Condé Nast Traveller
November 2025


Norfolk Bog Oak
After reading The Lost Rainforests of Britain, jeweller Natasha Wightman felt compelled to explore the British Isles. “I discovered the story of incredible giant neolithic oaks that fell when the great floods came,” she says. “Their wood is one of the rarest and densest native materials that we have in Britain. I was captivated by these 7,000-year-old trees, older than Stonehenge and the pyramids, and I wanted to create a collection that drew attention to Britain’s vanished and vanishing landscapes.” These prehistoric, semi-fossilised bog oaks, measuring up to 180 feet long, were part of vast temperate rainforests that once covered parts of East Anglia. Known collectively as the Hemplands Haul, the specimens were discovered in the Norfolk fens in the 1970s by a farmer who recognised their importance.

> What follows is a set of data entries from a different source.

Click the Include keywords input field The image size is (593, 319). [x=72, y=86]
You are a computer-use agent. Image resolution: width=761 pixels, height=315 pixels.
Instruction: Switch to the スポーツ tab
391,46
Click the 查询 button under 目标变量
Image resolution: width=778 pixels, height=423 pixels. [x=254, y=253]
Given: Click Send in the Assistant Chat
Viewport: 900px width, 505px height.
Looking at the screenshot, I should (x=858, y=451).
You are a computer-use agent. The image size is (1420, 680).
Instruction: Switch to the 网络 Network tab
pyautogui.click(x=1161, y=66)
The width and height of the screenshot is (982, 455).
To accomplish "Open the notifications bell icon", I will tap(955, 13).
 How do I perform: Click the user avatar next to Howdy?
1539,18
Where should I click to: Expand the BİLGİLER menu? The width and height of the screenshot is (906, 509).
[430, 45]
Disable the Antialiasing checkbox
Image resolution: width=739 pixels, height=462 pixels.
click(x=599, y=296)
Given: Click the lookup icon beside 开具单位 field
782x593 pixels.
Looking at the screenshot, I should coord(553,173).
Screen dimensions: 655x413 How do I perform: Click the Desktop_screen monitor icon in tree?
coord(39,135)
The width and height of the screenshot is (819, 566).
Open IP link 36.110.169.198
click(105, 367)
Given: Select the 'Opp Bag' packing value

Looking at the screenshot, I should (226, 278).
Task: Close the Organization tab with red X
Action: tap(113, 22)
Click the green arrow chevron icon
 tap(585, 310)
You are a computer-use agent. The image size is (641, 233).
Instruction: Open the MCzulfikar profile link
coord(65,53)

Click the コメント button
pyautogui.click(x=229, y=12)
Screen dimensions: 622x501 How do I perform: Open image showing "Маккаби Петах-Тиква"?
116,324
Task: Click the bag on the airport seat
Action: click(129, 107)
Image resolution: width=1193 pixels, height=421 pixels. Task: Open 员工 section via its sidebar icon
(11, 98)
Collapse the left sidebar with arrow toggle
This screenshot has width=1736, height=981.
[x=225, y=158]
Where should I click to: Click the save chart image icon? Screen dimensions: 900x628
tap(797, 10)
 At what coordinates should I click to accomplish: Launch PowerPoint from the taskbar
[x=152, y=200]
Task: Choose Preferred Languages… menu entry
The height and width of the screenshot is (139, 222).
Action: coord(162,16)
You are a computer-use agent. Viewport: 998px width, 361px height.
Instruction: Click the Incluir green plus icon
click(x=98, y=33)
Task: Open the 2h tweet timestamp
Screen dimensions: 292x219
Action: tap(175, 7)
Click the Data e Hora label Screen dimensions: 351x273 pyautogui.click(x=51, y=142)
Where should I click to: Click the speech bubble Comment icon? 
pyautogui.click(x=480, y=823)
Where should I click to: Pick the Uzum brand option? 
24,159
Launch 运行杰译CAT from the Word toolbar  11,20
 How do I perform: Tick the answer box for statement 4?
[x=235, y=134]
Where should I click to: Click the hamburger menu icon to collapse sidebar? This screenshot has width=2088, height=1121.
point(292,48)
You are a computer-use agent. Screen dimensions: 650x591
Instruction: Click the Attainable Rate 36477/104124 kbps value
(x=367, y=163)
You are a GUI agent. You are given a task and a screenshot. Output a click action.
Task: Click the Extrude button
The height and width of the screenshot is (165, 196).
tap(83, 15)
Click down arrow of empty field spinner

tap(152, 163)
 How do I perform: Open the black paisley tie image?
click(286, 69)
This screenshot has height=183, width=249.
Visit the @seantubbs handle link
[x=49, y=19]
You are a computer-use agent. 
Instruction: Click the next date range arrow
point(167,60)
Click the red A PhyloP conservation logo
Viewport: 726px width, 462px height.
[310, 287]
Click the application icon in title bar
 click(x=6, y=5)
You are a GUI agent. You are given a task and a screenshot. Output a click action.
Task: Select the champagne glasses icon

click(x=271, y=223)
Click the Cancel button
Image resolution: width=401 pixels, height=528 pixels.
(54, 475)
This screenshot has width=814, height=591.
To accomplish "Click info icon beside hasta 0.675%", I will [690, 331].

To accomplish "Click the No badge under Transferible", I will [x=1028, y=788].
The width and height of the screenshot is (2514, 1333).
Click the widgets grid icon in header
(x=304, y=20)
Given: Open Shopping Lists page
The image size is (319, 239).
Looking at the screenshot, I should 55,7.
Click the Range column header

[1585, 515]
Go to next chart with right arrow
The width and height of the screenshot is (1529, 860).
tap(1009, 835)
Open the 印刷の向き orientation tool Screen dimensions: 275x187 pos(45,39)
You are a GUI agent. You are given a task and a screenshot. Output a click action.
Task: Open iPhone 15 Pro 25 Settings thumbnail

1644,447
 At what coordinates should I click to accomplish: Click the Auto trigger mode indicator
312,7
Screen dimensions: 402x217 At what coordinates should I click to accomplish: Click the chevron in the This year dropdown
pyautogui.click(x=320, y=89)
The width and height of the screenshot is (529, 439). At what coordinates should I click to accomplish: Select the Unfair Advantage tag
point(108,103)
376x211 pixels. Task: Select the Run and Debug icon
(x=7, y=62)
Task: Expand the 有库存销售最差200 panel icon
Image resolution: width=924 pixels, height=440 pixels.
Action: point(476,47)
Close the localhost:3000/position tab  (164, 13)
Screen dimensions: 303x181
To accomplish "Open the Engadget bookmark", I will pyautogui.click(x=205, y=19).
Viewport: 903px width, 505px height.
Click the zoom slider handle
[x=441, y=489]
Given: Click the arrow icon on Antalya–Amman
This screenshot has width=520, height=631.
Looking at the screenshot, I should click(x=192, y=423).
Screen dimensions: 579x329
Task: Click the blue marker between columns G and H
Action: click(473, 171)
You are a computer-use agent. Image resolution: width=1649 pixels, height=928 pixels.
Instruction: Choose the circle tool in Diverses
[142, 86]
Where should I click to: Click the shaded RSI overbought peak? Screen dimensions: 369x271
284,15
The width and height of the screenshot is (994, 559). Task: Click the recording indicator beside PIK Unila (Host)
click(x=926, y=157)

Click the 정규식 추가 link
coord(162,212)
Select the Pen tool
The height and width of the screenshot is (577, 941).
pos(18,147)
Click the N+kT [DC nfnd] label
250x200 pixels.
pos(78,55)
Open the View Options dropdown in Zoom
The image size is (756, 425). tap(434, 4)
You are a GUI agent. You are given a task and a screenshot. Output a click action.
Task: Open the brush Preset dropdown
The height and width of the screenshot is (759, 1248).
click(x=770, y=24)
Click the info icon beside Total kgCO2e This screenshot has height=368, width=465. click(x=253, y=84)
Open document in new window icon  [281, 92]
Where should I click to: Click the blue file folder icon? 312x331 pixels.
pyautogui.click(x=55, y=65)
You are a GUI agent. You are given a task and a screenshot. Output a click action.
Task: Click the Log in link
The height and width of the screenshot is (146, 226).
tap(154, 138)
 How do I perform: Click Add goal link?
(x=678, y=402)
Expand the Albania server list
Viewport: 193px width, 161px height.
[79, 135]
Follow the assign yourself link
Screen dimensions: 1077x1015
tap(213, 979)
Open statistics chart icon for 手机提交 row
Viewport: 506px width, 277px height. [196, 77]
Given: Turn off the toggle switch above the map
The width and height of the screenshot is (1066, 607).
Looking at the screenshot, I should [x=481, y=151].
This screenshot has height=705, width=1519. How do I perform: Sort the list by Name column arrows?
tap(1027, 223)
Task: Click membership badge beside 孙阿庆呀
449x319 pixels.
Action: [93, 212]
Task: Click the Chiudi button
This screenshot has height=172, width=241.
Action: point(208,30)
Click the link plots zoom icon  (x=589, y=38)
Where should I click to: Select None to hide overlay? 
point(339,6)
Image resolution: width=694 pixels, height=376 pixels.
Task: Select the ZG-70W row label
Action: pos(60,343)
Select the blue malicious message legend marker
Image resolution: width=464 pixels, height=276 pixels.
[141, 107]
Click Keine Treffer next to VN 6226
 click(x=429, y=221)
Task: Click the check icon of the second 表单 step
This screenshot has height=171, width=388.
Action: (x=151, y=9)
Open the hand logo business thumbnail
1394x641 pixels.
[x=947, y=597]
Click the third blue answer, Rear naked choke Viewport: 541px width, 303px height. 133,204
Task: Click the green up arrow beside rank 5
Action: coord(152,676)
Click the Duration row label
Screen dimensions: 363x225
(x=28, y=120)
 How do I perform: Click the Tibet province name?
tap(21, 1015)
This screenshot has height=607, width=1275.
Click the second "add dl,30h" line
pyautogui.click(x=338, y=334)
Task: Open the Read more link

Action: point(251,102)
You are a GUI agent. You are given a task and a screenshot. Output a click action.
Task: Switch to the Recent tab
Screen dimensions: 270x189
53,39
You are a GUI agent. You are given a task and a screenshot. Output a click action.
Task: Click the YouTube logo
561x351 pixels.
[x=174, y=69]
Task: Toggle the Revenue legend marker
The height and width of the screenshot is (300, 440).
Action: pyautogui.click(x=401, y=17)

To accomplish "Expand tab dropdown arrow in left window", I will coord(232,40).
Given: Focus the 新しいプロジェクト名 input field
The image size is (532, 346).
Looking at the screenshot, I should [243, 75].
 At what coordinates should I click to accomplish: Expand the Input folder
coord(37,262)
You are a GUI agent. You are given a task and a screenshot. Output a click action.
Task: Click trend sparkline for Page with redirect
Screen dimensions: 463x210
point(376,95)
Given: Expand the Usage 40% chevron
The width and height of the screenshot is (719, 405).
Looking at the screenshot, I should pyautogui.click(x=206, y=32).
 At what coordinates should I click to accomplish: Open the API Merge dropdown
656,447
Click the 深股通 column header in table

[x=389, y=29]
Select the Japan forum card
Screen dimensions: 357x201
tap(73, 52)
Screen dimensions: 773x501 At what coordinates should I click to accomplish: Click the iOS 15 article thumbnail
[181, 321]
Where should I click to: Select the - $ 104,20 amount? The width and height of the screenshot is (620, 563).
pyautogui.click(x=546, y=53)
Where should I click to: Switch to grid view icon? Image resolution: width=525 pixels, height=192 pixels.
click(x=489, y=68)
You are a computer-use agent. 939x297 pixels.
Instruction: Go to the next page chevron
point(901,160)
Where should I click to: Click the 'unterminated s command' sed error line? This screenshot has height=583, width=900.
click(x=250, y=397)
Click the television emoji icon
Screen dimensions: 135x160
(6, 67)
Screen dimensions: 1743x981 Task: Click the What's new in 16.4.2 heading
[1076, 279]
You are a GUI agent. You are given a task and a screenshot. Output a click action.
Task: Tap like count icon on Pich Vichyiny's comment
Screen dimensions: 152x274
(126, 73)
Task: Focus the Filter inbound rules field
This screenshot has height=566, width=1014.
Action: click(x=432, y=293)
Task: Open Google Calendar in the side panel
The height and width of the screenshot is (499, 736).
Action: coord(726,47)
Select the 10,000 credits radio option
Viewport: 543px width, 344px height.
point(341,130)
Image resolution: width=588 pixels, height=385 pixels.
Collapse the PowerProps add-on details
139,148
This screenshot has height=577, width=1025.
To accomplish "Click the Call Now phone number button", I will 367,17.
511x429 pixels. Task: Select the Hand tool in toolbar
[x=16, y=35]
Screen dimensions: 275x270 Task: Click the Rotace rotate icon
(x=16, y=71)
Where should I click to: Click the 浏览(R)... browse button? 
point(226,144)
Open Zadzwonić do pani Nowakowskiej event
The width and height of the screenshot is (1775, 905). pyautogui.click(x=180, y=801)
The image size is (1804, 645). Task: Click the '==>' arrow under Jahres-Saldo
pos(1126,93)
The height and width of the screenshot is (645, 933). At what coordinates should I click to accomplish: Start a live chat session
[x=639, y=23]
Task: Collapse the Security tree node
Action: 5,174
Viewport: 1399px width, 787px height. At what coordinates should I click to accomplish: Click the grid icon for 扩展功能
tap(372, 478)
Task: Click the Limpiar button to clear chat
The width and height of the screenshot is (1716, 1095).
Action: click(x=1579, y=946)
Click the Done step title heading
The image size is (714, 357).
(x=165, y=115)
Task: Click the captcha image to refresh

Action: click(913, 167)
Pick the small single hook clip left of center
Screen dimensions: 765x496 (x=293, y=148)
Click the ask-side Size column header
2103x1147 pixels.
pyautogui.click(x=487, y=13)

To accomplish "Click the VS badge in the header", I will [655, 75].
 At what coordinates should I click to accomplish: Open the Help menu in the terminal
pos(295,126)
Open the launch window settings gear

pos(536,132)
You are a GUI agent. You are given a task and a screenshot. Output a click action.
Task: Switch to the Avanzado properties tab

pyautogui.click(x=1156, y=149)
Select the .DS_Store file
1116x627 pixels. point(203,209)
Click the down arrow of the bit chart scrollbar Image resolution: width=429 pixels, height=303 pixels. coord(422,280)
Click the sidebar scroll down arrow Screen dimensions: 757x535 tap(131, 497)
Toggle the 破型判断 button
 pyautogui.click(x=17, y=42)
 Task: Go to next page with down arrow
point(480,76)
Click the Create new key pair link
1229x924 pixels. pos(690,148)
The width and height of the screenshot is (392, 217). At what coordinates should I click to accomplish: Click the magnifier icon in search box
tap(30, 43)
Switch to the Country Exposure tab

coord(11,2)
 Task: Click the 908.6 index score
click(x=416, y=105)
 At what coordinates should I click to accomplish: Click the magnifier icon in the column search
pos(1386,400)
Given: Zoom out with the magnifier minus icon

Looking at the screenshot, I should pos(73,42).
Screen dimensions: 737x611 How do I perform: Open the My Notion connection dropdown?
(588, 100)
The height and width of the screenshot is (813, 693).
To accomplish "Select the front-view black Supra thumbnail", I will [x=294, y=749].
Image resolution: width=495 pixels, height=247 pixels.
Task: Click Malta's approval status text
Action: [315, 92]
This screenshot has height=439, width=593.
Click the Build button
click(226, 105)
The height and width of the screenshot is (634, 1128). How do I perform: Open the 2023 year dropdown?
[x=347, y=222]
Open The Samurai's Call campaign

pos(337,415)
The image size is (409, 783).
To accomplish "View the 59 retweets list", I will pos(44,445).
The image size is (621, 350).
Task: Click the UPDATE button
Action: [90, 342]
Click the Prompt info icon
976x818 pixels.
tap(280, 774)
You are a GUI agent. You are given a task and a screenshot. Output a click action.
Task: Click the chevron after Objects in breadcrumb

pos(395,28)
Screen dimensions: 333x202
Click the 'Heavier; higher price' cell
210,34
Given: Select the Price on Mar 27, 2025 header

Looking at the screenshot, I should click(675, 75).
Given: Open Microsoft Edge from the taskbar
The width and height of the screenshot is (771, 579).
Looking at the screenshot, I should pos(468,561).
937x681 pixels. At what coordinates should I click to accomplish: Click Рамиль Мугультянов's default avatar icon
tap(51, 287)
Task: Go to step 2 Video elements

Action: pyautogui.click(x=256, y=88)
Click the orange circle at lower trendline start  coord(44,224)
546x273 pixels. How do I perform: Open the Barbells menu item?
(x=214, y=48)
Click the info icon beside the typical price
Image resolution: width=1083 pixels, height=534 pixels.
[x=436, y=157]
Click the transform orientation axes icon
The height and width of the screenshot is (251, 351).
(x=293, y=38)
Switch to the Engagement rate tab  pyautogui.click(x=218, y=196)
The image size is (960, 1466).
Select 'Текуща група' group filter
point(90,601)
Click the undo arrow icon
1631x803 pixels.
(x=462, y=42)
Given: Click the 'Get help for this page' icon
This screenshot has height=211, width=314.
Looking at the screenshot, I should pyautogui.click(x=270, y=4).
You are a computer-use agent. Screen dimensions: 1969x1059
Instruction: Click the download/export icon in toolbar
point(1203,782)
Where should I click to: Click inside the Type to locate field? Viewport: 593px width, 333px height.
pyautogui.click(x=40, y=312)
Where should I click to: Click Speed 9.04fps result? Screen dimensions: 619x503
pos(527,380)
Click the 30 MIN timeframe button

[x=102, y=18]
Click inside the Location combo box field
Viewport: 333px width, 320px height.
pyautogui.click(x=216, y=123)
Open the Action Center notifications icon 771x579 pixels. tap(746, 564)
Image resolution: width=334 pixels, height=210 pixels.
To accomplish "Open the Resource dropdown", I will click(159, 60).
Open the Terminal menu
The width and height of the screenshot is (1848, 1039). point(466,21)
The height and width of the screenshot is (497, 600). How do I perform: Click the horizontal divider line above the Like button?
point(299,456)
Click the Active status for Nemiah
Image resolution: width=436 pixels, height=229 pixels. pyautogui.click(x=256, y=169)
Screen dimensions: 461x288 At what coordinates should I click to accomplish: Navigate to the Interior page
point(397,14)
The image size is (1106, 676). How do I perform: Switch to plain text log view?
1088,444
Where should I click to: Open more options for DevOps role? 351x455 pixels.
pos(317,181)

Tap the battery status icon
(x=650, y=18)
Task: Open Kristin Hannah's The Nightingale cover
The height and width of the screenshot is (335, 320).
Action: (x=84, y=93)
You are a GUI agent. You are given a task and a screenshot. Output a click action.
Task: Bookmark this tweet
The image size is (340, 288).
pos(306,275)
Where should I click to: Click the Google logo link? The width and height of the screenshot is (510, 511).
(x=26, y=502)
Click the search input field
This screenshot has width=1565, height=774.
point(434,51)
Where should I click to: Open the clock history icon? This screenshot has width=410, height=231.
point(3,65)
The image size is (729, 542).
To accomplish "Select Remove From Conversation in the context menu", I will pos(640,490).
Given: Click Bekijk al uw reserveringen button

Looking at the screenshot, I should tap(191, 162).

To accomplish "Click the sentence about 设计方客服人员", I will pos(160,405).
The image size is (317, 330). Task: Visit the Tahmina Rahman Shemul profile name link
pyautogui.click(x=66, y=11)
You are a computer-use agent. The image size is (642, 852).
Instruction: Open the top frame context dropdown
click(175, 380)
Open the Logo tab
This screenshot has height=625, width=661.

As the technology needed to protect these fragile specimens didn’t yet exist, the trees were reburied and eventually rediscovered, then excavated, dehydrated and preserved in 2022. It’s from here that Wightman sourced the wood for her Lost Forests collection, which was carved by West Sussex-based Graham Heeley. Intricately detailed dioramas depict the wilds of Britain, including ancient Scottish forests, Mount Snowdon and the Netherbeck waterfalls beneath Scafell Pike. The hardness of the bog oak presented its own challenges, requiring specially made tools and “quite some force”, says Heeley, who sculpted low and high reliefs of landscapes long forgotten. Framed by diamonds, emeralds and sapphires, the ebony wood is highlighted with powdered malachite, shell gold and palladium to evoke woodlands, sea and snow, and set into voluminous cuffs, earrings and pendants that can be worn as brooches. “The carvings had to represent something that was as old as the material itself. And because these oaks were giants, the pieces had to reflect something substantial,” says Wightman, who has also directed a short ballet, with music played on rare bog oak instruments, along with a film that draws attention to the conservation of the last one per cent of Britain’s rainforest. “We’re looking at what’s been lost, what still remains, and what we’re doing to protect it. The bog oak is a bridge between past and present.”